One of the unexpected joys of many people’s trips to the Big Island is their discovery of the rich and varied tapestry that history weaves around the Island of Hawaii. Hawaii is the only state in the union that has king’s palaces, temples to the gods of surfing and and architectural history that spans a millennium and a half. Many people don’t realize that the Kona Coast was an important region of major fishing villages, taro farms and religious centers for a millennium and a half.
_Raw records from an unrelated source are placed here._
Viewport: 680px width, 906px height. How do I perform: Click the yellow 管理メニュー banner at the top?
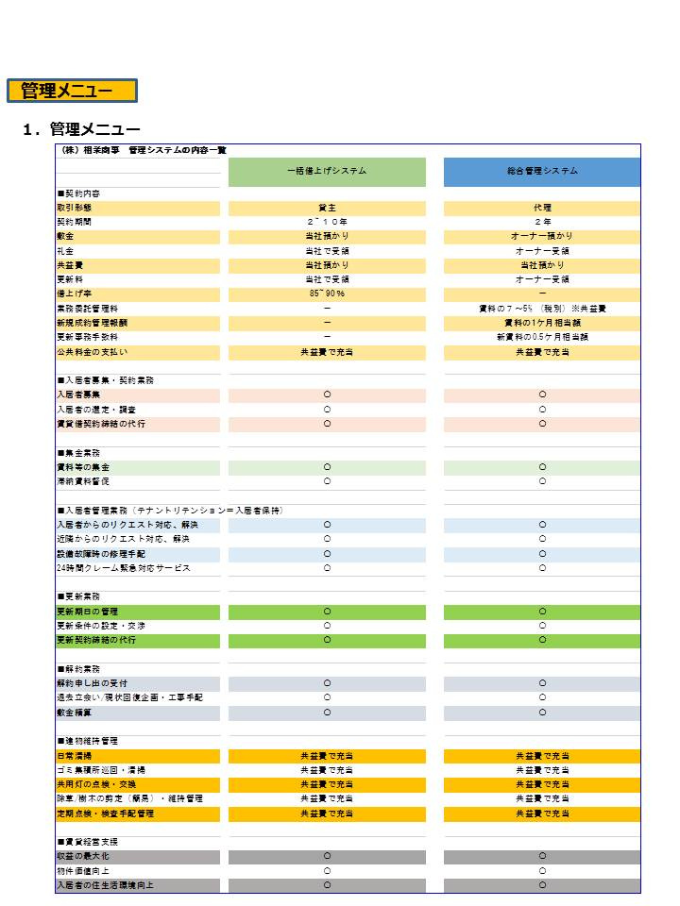(72, 91)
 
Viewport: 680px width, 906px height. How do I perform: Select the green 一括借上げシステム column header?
(327, 171)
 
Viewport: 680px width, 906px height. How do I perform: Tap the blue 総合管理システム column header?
(542, 171)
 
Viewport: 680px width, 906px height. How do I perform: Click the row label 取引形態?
(75, 208)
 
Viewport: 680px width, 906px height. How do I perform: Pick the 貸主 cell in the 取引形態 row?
(327, 208)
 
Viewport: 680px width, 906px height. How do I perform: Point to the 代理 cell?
(542, 208)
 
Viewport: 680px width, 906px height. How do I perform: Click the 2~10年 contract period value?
(327, 222)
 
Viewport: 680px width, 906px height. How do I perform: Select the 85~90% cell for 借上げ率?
(327, 294)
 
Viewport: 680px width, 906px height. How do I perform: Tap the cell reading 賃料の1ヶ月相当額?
(542, 323)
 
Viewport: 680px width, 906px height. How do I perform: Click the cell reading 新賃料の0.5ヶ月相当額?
(542, 337)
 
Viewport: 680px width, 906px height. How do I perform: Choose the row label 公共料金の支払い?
(99, 352)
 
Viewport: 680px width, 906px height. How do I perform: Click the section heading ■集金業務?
(83, 453)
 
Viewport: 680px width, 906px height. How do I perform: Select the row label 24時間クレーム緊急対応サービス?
(124, 568)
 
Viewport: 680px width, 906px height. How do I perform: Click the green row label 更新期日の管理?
(87, 612)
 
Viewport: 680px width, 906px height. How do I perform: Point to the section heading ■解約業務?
(83, 669)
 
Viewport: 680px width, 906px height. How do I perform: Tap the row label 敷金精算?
(75, 713)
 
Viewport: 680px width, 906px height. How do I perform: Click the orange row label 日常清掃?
(75, 756)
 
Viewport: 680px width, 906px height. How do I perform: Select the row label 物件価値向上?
(83, 871)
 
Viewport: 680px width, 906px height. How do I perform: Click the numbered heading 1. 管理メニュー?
(81, 129)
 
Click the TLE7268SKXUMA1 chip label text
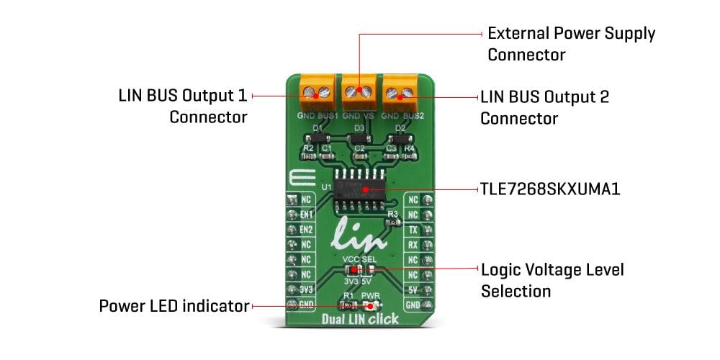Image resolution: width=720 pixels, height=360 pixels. pyautogui.click(x=550, y=190)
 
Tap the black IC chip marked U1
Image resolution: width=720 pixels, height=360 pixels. pyautogui.click(x=359, y=190)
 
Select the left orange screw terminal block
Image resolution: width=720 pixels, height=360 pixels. pyautogui.click(x=317, y=91)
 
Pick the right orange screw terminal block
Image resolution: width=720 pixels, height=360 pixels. pyautogui.click(x=400, y=91)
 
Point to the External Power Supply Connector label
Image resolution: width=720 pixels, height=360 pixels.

However, the Kona region rose to ascendancy as a religious and political center when King Umi founded his capital here in the 16th century.
In 1812, King Kamehameha established Kailua Kona as the Capital of his newly united Kingdom of Hawaii. For almost 400 years, temples and palaces around the Kona region served as a kind of “Rome of the Pacific”, one of the great political and cultural centers in Polynesia, until the capital of the Kingdom was moved to Honolulu in 1850 by Kamehameha III. Slipping into a sleepy, territorial back-water torpor, Kailua Town and the Kona District dozed gently through the decades of the plantation era and early statehood into modern times. Today, booming and exciting, this fast-paced area is the center of the Big Island’s financial and cultural reawakening in the new century. Just remember, when I describe the Kona District as a “booming and exciting…fast-paced area”, I mean “booming and exciting” in a very Hawaiian, mellow and relaxed way.
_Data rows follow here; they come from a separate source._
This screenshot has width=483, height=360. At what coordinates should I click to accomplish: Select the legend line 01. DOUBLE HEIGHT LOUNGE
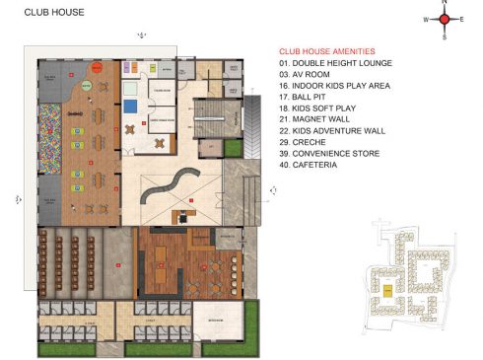(334, 63)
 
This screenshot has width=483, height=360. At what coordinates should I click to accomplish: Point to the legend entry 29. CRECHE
(306, 142)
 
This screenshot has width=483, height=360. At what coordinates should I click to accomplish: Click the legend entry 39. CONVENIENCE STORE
(331, 153)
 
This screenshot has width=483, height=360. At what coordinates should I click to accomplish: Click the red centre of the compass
(445, 19)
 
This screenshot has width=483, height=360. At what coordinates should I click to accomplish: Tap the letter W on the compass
(426, 20)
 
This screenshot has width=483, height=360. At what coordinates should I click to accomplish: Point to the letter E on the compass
(462, 20)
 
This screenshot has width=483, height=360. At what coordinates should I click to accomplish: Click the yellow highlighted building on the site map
(387, 290)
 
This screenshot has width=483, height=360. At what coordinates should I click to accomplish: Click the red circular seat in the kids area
(99, 68)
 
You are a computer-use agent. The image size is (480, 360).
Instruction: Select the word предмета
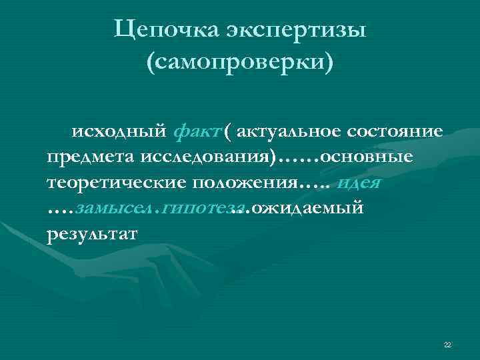click(x=90, y=157)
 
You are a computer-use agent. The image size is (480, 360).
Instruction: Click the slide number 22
click(x=447, y=344)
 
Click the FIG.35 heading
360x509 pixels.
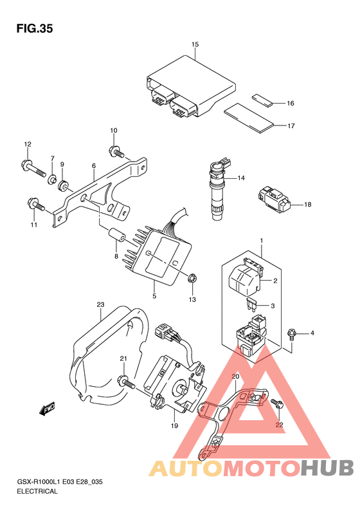point(34,28)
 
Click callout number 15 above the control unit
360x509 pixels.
point(195,44)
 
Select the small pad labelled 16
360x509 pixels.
point(262,100)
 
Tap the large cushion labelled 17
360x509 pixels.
point(249,118)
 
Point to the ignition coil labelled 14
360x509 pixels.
point(218,189)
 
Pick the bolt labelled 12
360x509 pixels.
point(33,169)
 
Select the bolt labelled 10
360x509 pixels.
point(116,151)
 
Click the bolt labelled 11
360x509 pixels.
point(35,205)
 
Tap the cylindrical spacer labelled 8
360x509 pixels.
point(116,235)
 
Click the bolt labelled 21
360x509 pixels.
point(127,382)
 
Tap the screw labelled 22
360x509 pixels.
point(277,403)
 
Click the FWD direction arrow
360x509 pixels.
point(47,409)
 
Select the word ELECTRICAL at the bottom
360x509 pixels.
point(37,491)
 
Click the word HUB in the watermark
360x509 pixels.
point(327,468)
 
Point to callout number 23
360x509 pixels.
point(100,304)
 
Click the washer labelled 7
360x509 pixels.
point(52,180)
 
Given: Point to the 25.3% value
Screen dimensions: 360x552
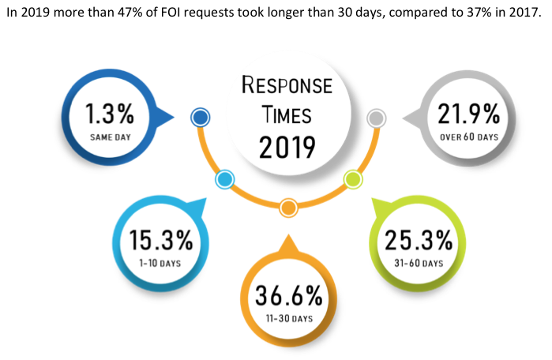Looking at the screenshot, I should point(418,240).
Some of the most important historical sites in all of Polynesia are right here in Kona—let’s take a quick tour of the Kealakekua Region of Kona, that portion which lies along the Hawaii Belt Road from Kainaliu south, turning at the junction with Highway 160 down to Napo’opo’o and into Honaunau. It was in this region the Kings of old ruled and dispensed justice; where the great explorer Captain James Cook spent time among the Hawaiians and ultimately lost his life; and where the two sustaining agricultural industries of ranching and coffee farming were born on Hawaii and flourish today.
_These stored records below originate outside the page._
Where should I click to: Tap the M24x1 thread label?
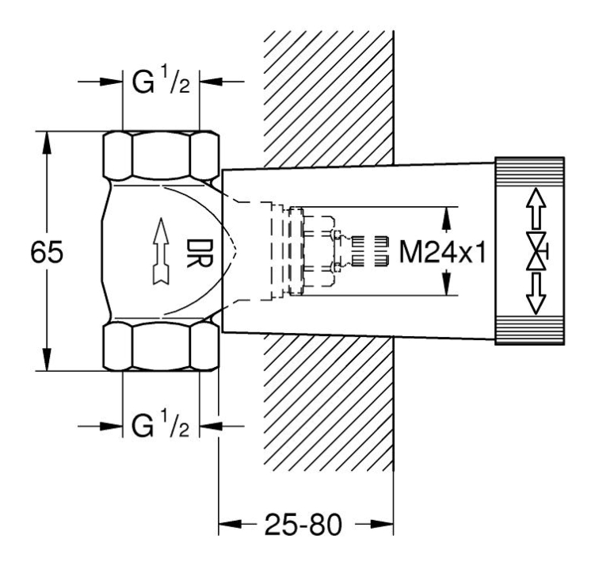coord(441,253)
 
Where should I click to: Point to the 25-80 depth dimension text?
coord(305,524)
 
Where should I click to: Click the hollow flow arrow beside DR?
coord(161,252)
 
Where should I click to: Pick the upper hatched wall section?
coord(325,95)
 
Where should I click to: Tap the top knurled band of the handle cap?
coord(530,170)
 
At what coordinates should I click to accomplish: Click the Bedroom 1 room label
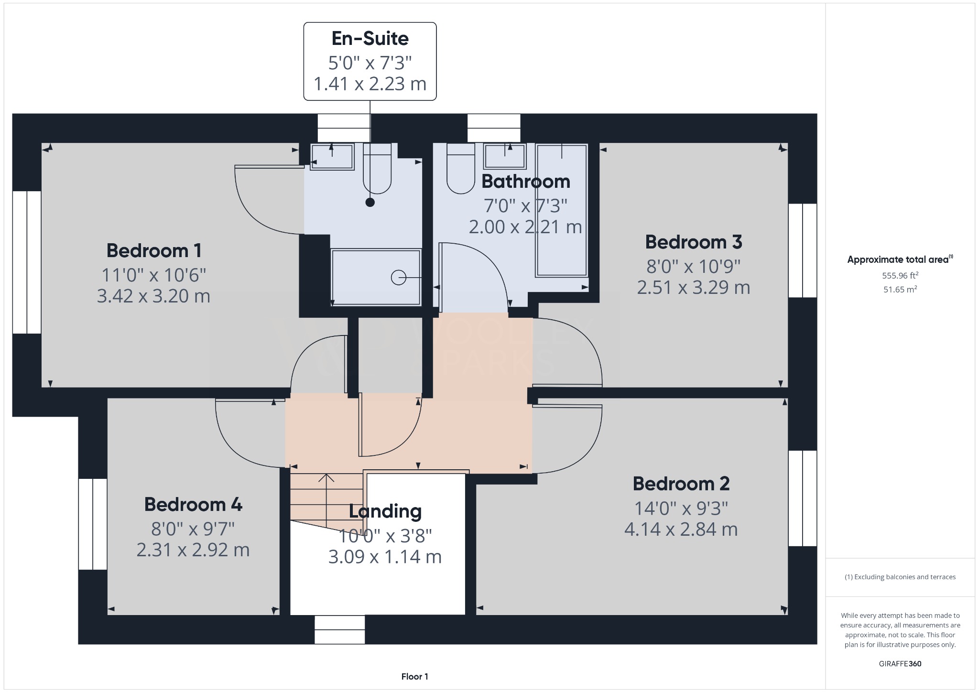(153, 250)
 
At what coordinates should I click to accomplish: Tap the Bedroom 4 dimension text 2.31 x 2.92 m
(193, 550)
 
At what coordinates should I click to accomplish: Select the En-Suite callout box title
(370, 39)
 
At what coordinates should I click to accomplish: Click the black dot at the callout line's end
(370, 203)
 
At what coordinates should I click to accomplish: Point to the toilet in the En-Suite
(377, 170)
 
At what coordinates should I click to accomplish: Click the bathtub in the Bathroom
(562, 210)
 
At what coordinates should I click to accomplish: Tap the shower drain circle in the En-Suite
(398, 277)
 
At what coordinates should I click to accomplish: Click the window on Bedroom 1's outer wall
(27, 262)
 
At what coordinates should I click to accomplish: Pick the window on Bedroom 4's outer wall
(93, 524)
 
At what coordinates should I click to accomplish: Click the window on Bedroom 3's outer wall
(803, 250)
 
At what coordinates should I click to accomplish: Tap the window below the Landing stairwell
(339, 629)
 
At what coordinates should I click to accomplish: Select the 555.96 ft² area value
(900, 275)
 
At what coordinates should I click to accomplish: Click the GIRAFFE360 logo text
(900, 663)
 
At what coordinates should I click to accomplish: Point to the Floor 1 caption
(414, 676)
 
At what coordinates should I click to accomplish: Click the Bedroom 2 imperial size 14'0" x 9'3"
(681, 508)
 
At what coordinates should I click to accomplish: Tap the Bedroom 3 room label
(693, 242)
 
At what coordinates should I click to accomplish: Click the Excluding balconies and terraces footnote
(900, 577)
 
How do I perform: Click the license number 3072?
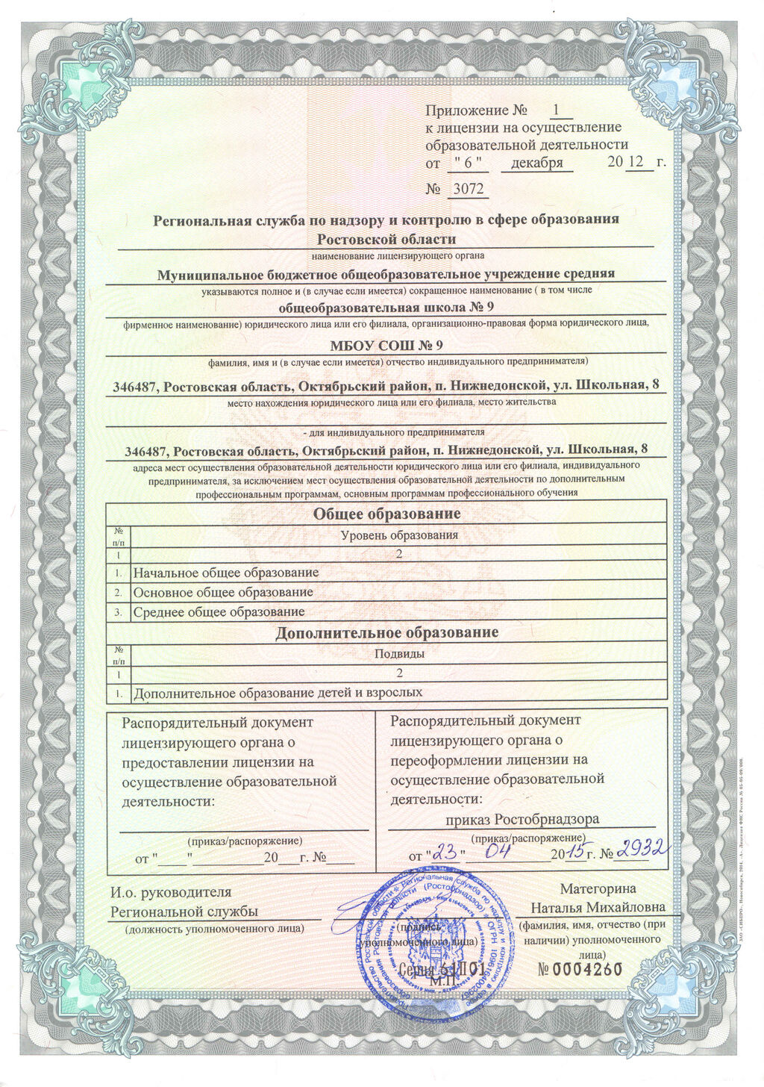pos(468,189)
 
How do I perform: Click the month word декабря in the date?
pos(536,162)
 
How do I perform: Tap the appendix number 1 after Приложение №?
pos(556,110)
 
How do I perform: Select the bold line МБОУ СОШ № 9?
pos(386,345)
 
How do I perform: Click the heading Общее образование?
pos(386,514)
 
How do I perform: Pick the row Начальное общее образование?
pos(225,573)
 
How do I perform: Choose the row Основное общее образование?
pos(223,592)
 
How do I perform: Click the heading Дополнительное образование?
pos(386,633)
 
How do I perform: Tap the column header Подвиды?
pos(399,654)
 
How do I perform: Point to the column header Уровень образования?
pos(399,535)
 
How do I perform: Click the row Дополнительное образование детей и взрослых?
pos(278,693)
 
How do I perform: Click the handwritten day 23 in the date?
pos(448,852)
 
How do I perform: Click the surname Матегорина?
pos(598,888)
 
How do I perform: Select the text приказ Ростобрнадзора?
pos(522,819)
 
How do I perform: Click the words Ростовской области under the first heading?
pos(386,239)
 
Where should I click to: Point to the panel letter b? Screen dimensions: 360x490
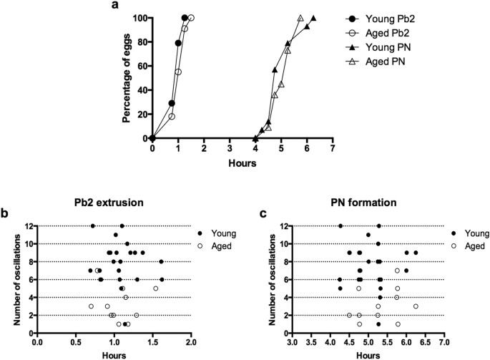[5, 213]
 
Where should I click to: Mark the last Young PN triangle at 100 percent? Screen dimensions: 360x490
[313, 18]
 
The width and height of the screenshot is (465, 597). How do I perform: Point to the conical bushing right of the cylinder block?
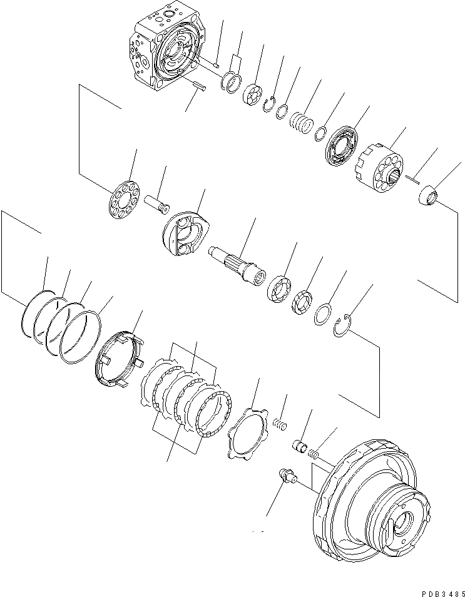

Napping gently on either side of Highway 11, Kainaliu Town is one of the principle commercial centers of Up Country Kona. Kainaliu grew up at the intersection of two donkey tracks that serviced the sugar, coffee and ranching industries, sometime after the construction of Lanakila Church in 1867. The star attraction in Kainaliu is, by far, the Aloha Theater and Aloha Angel Café. This historic and beautiful theater is still the center for stage productions of all kinds as well as cinematic shows; it is the centerpiece for the Kona Association for the Performing Arts (KAPA). Another of the town’s interesting attractions is the amazing Oshima Grocery and Dry Goods Store (“If we don’t have it, you don’t need it”). In addition the town boasts numerous other businesses, galleries, furniture, thrift, herbal medicine shops as well as several wonderful restaurants and coffee houses. Donkey Balls has a candy factory that offers fun tours and tasty samples and Captain Cook Coffee has a roasting house right in town that gives weekday tours. When the weather turns wet in West Hawai’i, or you need a relief from the heat on the beach, a day spent browsing and eating in cool, shady Kainaliu is a real treat.